Pendant la campagne, il avait promis la création dès 2007 d'une "union", qu'il pensait réserver aux couples homosexuels, "similaire au mariage civil à l'exception des aspects relatifs à la filiation et à l'adoption". Elle devait remplacer le PACS, "assurer l'égalité des droits" et devait pouvoir être signée en mairie. Les personnes ainsi unies auraient pu "porter le même nom" et auraient été "considérées comme des époux sur le plan fiscal et social".

"Je veux reconnaître la sincérité et la stabilité de l'amour entre personnes homosexuelles", expliquait alors le candidat UMP. Deux ans plus tard, les lesbiennes et les gays attendent toujours.

Seule avancée: le "paquet fiscal" de l'été 2007 a aligné le traitement des couples mariés et pacsés en matière de droits de succession et de donation.

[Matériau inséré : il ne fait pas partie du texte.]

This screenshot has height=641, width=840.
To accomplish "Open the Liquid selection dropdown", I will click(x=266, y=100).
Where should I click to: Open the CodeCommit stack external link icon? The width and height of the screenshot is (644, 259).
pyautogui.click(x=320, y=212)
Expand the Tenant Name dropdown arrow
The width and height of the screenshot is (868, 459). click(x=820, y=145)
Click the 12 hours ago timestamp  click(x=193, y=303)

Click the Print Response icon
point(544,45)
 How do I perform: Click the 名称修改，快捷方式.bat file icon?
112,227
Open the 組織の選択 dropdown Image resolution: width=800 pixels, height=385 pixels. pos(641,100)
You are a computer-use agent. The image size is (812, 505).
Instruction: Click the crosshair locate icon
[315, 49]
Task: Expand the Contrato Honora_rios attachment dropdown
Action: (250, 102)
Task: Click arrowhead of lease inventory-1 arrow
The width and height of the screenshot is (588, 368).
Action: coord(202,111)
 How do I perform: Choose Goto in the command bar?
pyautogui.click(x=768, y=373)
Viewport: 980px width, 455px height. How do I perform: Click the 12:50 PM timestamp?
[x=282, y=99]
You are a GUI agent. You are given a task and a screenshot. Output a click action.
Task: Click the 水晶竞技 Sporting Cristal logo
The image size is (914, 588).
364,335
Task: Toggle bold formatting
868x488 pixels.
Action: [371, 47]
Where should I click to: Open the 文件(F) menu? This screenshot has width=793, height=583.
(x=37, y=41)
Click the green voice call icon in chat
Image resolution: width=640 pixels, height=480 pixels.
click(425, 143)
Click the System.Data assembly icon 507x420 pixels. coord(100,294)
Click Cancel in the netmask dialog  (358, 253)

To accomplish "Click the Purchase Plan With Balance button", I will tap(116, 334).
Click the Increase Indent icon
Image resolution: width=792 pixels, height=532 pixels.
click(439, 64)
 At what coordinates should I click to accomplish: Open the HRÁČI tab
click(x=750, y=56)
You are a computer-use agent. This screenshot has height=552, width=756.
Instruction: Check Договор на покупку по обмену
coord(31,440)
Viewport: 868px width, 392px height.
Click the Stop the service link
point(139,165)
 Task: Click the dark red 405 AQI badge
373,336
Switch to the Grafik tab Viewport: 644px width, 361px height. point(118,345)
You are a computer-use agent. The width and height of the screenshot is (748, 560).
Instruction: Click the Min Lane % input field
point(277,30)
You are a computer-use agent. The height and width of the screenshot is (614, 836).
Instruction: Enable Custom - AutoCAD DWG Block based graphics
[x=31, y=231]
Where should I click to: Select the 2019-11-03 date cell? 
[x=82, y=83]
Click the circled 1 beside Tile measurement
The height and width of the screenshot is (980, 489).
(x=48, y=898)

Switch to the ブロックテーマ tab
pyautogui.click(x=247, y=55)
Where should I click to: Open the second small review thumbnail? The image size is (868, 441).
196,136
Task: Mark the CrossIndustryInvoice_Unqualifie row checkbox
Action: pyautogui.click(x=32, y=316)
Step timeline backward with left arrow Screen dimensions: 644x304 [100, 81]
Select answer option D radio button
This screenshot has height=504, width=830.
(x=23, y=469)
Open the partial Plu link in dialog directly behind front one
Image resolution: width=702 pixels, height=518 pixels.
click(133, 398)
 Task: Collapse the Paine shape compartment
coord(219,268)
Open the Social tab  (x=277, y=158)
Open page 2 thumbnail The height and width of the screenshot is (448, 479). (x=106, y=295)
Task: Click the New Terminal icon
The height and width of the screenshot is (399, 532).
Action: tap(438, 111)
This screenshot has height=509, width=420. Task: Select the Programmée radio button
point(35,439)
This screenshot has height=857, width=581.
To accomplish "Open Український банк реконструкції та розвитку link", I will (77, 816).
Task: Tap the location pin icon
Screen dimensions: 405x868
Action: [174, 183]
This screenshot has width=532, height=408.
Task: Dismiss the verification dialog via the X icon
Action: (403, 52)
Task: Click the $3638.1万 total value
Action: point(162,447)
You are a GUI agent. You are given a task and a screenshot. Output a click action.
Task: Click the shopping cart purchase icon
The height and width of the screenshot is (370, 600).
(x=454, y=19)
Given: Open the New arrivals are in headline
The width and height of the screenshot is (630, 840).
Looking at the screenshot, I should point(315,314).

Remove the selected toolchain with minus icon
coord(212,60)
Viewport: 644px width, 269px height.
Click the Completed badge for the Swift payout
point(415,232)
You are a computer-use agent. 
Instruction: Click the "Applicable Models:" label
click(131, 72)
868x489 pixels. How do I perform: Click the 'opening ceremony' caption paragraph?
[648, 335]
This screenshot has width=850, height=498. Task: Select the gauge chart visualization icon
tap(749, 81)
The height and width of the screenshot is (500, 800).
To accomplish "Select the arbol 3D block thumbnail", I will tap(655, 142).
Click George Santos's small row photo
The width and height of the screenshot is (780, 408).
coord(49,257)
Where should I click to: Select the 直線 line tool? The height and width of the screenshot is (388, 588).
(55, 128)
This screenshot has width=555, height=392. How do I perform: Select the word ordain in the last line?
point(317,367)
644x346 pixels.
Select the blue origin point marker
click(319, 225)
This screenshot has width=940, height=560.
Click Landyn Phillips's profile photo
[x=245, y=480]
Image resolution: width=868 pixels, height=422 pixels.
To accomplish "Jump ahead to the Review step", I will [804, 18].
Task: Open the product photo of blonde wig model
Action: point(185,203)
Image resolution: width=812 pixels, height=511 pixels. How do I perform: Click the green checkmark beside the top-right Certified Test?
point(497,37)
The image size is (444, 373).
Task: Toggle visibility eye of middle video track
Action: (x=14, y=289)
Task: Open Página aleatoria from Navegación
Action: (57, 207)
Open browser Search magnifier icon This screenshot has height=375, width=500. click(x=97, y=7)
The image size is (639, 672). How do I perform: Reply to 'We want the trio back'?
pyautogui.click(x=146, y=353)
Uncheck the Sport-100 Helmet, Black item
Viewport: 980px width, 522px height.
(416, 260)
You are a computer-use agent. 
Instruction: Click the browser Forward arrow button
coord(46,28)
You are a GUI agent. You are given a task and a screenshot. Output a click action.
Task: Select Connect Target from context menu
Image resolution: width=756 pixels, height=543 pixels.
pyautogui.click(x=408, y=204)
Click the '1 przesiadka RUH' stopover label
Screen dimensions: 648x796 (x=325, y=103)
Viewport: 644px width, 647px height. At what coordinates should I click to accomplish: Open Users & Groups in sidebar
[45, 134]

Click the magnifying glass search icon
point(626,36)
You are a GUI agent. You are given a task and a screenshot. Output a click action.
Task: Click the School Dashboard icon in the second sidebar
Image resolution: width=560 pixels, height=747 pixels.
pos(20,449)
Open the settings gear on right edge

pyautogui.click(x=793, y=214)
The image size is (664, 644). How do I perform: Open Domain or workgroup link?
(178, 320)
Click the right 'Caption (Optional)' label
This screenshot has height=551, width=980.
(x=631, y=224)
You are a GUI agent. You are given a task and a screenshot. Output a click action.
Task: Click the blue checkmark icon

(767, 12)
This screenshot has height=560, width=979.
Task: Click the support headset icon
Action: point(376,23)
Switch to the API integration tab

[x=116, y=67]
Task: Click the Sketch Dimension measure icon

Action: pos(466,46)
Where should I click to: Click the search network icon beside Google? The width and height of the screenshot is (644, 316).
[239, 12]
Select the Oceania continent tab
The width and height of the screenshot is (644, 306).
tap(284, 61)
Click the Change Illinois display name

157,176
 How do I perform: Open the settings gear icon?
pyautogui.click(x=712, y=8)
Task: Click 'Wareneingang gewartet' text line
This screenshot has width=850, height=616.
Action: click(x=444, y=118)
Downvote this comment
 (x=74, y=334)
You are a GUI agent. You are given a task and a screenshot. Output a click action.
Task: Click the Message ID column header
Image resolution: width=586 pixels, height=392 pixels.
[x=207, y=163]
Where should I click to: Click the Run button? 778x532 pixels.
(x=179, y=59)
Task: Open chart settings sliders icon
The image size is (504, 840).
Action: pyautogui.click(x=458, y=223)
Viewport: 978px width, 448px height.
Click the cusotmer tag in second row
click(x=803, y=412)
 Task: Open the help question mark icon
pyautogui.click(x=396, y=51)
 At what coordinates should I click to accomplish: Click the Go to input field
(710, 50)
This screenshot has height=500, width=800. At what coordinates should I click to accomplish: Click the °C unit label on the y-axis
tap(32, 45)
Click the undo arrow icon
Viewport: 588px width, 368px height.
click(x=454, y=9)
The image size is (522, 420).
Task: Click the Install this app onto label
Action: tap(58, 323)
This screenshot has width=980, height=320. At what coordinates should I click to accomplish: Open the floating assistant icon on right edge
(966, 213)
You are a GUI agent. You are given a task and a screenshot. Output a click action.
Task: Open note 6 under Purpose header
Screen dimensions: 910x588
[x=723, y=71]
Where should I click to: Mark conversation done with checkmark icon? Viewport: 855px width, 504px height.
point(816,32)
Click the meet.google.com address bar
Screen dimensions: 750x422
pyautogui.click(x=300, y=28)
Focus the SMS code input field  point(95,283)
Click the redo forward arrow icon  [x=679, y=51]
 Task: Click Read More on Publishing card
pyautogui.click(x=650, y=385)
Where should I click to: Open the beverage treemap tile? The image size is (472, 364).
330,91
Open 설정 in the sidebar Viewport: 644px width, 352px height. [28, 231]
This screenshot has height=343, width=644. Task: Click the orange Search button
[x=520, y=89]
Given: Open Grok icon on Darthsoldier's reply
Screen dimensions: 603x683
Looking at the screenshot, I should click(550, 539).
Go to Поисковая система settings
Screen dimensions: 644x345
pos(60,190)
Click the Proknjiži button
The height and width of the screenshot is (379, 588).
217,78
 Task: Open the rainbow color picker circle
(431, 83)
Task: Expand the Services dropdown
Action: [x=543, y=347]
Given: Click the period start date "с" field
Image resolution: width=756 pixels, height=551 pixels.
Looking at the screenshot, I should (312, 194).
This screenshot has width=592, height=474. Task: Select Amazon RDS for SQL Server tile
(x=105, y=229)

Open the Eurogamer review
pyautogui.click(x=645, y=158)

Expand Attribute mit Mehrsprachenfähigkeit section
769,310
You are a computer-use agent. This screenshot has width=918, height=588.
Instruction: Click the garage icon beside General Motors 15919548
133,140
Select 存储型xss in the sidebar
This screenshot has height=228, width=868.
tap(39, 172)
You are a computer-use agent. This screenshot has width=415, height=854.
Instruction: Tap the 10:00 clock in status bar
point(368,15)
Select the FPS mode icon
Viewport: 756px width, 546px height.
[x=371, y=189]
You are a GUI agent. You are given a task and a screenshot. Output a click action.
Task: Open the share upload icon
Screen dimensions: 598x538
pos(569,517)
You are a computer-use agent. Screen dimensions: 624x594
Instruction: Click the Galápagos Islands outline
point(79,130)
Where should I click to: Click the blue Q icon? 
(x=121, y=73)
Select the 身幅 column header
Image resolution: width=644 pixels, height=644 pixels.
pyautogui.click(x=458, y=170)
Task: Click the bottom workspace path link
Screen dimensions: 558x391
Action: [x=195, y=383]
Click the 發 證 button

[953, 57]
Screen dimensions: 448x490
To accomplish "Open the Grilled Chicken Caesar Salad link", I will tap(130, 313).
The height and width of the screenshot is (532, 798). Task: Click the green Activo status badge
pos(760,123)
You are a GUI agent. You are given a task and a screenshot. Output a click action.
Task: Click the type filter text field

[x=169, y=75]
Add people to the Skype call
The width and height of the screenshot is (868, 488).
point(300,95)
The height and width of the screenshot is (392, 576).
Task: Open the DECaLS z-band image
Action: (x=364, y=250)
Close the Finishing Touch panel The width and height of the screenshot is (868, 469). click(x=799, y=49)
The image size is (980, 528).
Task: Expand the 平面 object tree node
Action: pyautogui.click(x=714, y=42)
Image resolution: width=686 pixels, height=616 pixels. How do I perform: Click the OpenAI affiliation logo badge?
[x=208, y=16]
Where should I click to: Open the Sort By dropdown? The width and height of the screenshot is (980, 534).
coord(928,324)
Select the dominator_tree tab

Hostile au droit à l'adoption pour les couples homosexuels ou à l'accès à l'assistance médicale à la procréation (AMP) pour les lesbiennes, Nicolas Sarkozy était "favorable à la création d'un statut du beau parent qui concernerait les familles homoparentales comme les familles recomposées". Un avant-projet de loi en ce sens, qui mentionnait pour la première fois l'existence des familles homoparentales, a bien été rédigé, mais il a été suspendu après une levée de boucliers dans la majorité. Une "mission" a été confiée au député UMP Jean Léonetti, qui affiche son intention "d'éliminer" de ce texte le "sujet inutilement polémique" de l'homoparentalité.

Le gouvernement n'est "pas le dernier à faire souvent état, dans d'autres domaines, de son intention d'aller jusqu'au bout de réformes engagées au nom des engagements de campagne du candidat devenu président", souligne l'inter-LGBT dans son communiqué. Mais la rencontre au ministère du Travail "n'a pas permis de mettre en évidence la volonté du gouvernement de s'engager dans cette voie", regrette-t-elle, avant de "demander un rendez-vous à l'Elysée pour appuyer cette revendication auprès du président, dont elle sait par ses réponses à son questionnaire qu'il y est favorable, et dont elle attend qu'il le prouve".